Saturday 20 August 2011

Sometimes things happen that puts everything else in perspective

Since our good news last week I've been feeling a bit strange.  I can't really put my finger on why, but I've been really emotional and weepy all weekend, which is strange because I thought I'd be happy now that we are about to start treatment after all the time we've been waiting.
AF decided to show up a couple of days early on Sunday (wasn't due until Tuesday) which was a surprise, but it doesn't really matter much anyway because it just means my next cycle will start earlier and *hopefully* we'll be ready to start IUI then.

I went on Tuesday afternoon for my AMH bloods to be taken, and when I arrived the nurse said I'd have to come back to have another set done.  When I asked which ones, she said day 1-3 bloods, but as it turns out I was on day 3 so she did those then too!!  Pleased about that as a) one less time to be a pin cushion and b) we'll have all the results we need sooner meaning less chance of the start of IUI being delayed.  Now it's just a case of waiting on the letter from the FC to arrive and see what happens next.

**Very Sensitive**

On Wednesday night I got a telephone call from Mum to tell me some bad news.  My cousins little boy had been falling a lot, so his mum took him to the Doctor on Wednesday to find out why.  They took some bloods, and within twenty minutes of them leaving the surgery they called her to tell her to go straight to Yorkhill with him (Yorkhill is the major children's hospital in the West of Scotland)  To cut a long story short, it turns out that he has Leukemia and last night we found out that it's full blown adult leukemia rather than the more common childhood leukemia.  He's been put into isolation and is going to theatre today to have a central line placed for all of the medication he's going to need.

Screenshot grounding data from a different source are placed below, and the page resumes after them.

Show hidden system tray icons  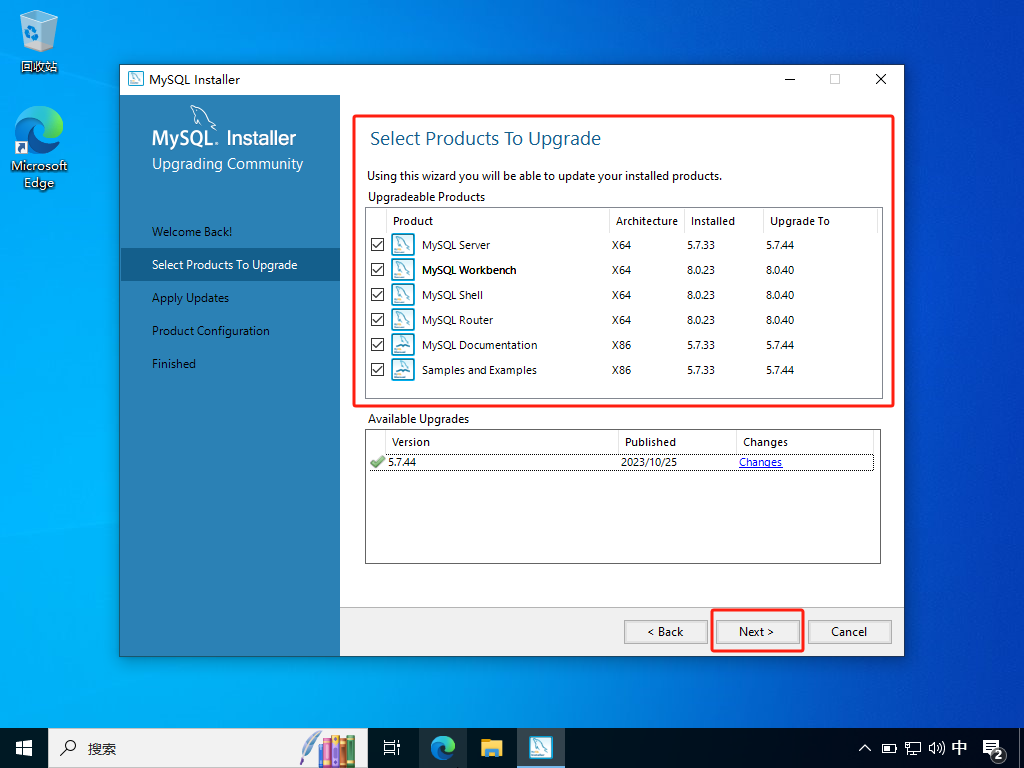tap(865, 747)
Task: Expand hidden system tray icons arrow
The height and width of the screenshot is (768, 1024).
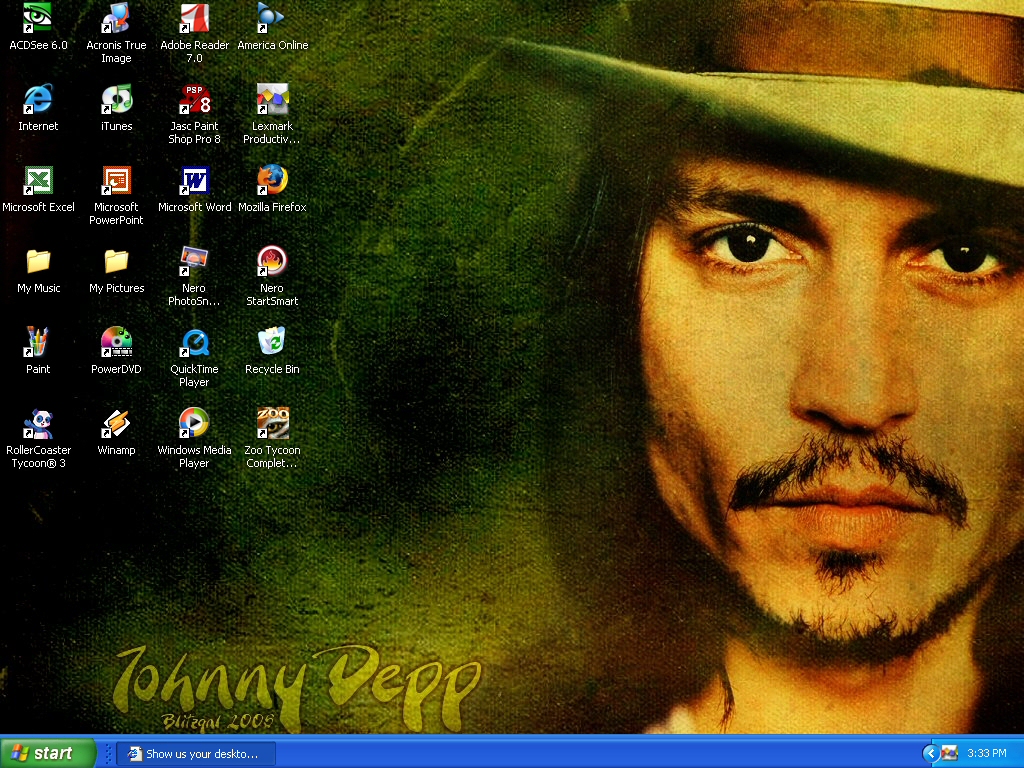Action: point(930,753)

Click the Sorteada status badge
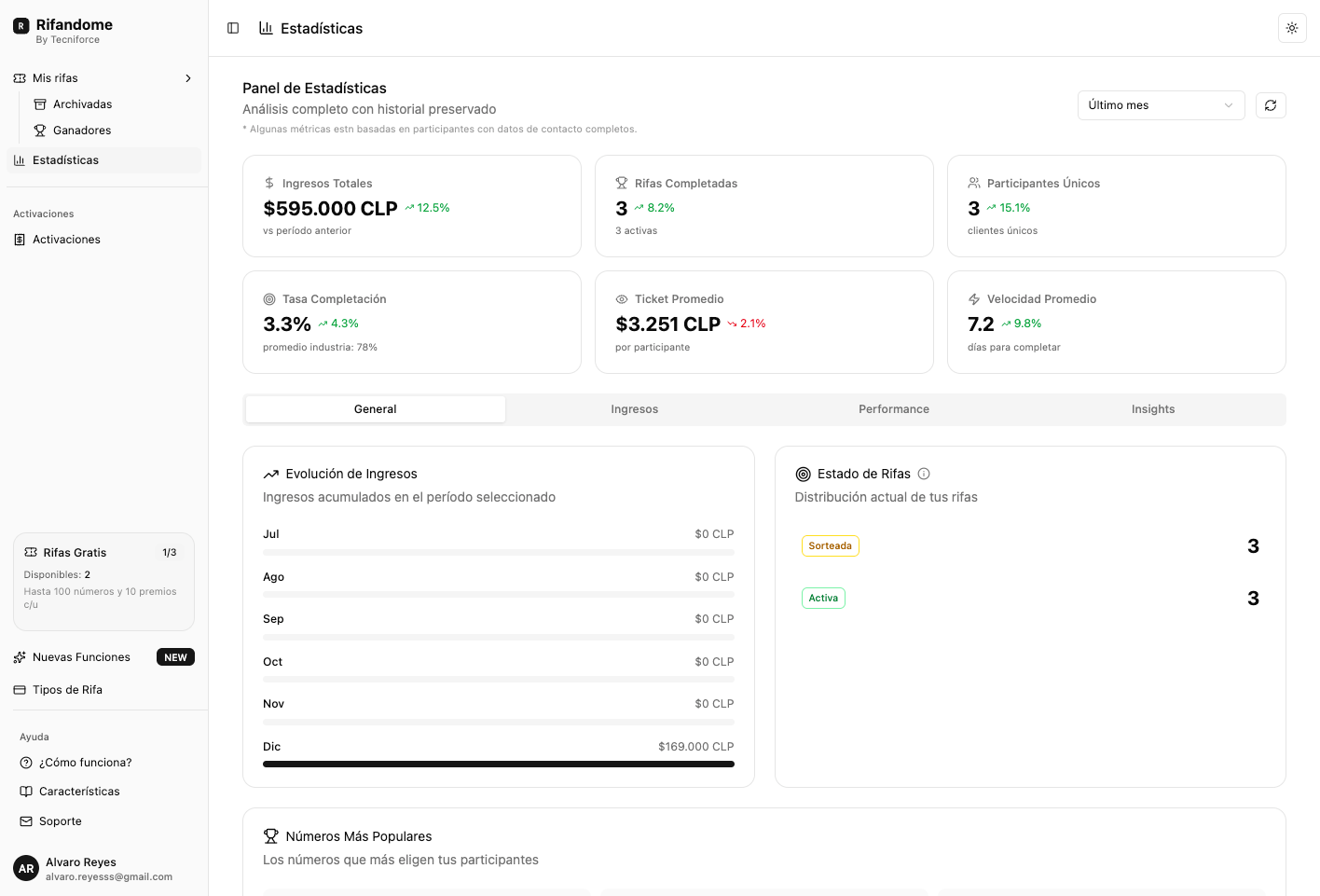[830, 546]
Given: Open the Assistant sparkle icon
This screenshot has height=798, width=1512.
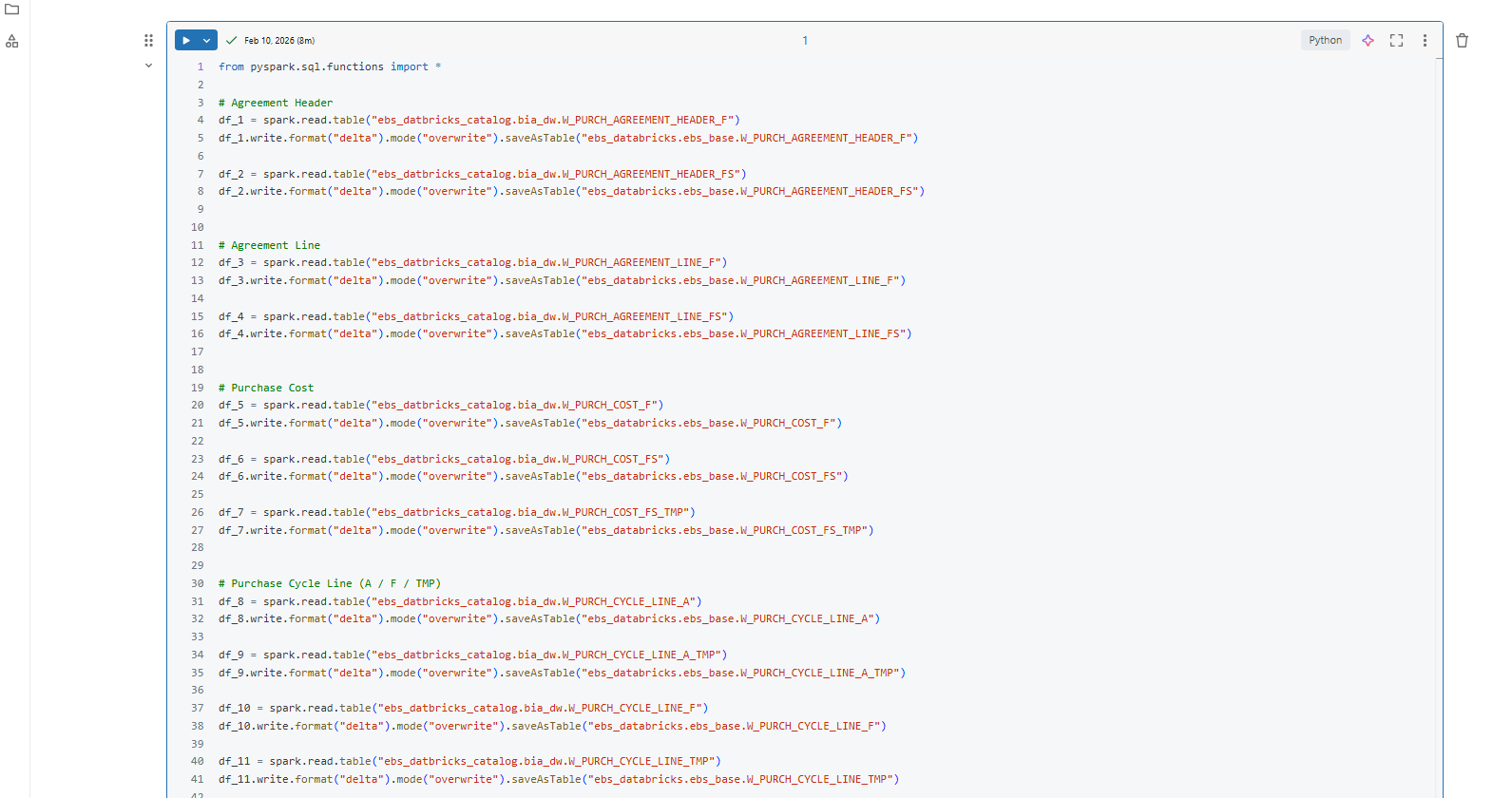Looking at the screenshot, I should point(1368,40).
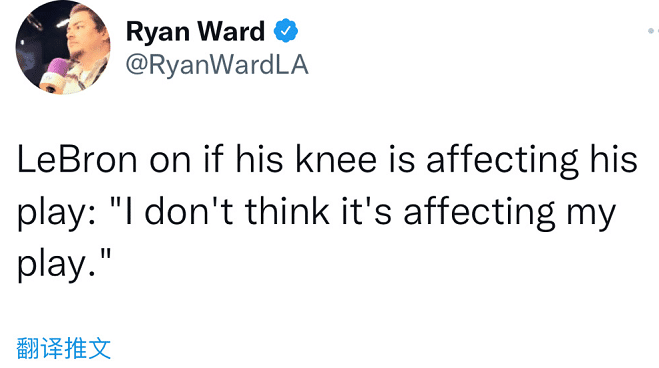Open Ryan Ward's profile picture
Viewport: 659px width, 368px height.
63,47

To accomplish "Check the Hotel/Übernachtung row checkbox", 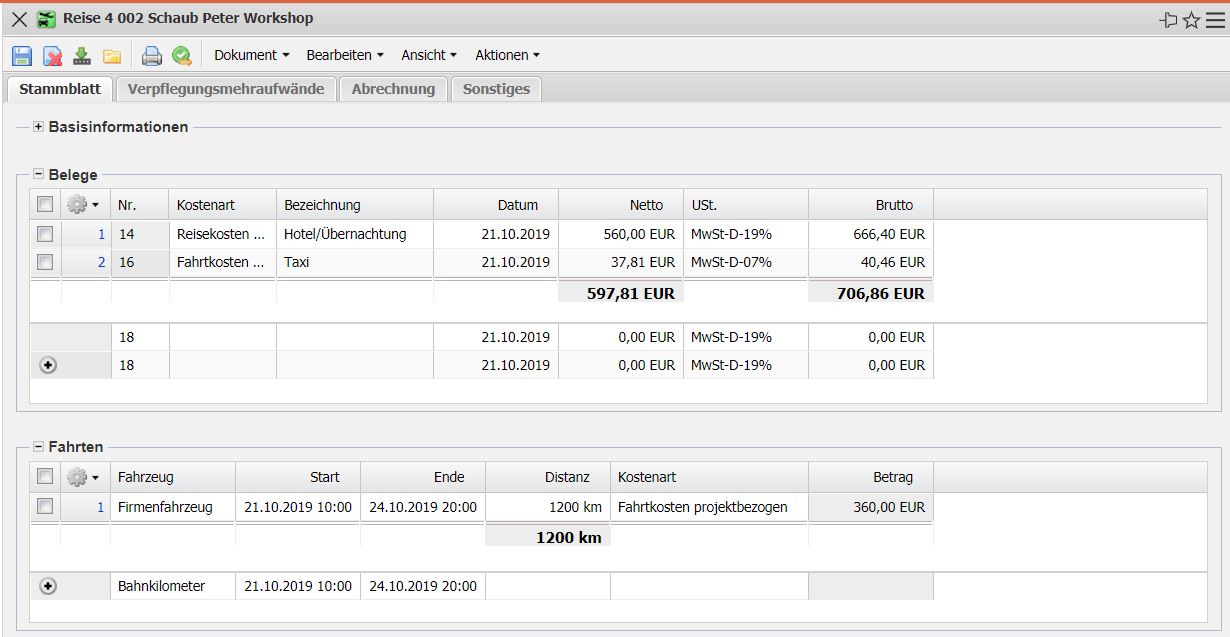I will pyautogui.click(x=45, y=234).
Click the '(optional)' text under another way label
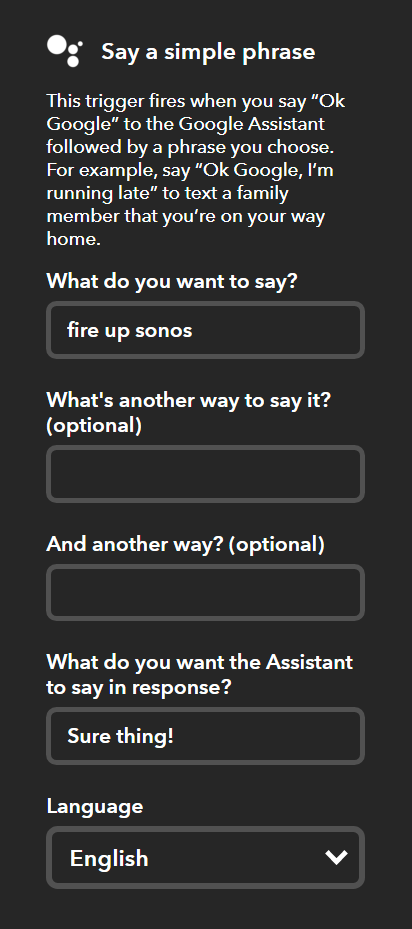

I don't think I've mentioned it before, but I work in the Histocompatibility and Immunogentics Laboratory in a hospital (we're one of only two of these labs in Scotland)  The main parts of our work are dealing with the the tissue typing for renal (kidney) and bone marrow transplants.  Due to this, I know a little more about leukemia, and for a child to have adult leukemia is not common, in fact I've not seen any in the six and a half years I've worked there.  That in itself is not a good thing, as the chances of recovering from it are not very good at all.  While I was speaking to mum last night she said that his parents have been told there is a 90% chance of him not leaving the hospital.

How to you even start to deal with the fact that your two year old child is so sick, let alone that you've been told that chances are he's going to die?  I've spent the last two years stressing about us not being able to get pregnant and thinking how unfair life is - but facing your two year old dying really is unfair.  How can it be that someone is given a baby to love, only for it to be potentially snatched away from them two years later?

 I have to say that all that's happened the last few days has raised a lot of concerns for me about having a baby.  I still would love to have a child of my own, but how do you continue to live if that child is so cruelly taken away from you?  My husband's brother died when he was 19 years old, he had been ill with heart problems as a child but had been well for years then just suddenly dropped dead in the street when he was out with his friends.  It's been 20 years since Patrick died, but every day my mother-in-law still wakes up and has to deal with the fact that her child is gone and will never come back.  Every day it chips another piece of her heart away, and every birthday, anniversary and Christmas she still feels the pain of losing him as much as they day he died.  How to go you go living after your child dies?

Back to Ryan, and now that he's in isolation he'll be given chemo to kill of any remaining white blood cells in preparation for him to have a bone marrow transplant.  His brothers will be tested first to see if they are a match (they're only 7 and 10 so even that is traumatic for them) and if they are then they'll donate bone marrow to their brother to try and save his life.  If not, the testing will move out to the immediate family, and if a match still isn't found then the wider family (including me) will be tested to.  I just hope one of us is a match for him as finding a match through the donor registries is totally hit and miss, and without a transplant I don't think he'll have any chance of getting better.

If anyone actually reads my blog, please keep Ryan in your thoughts and prayers as he needs all the help he can possibly get.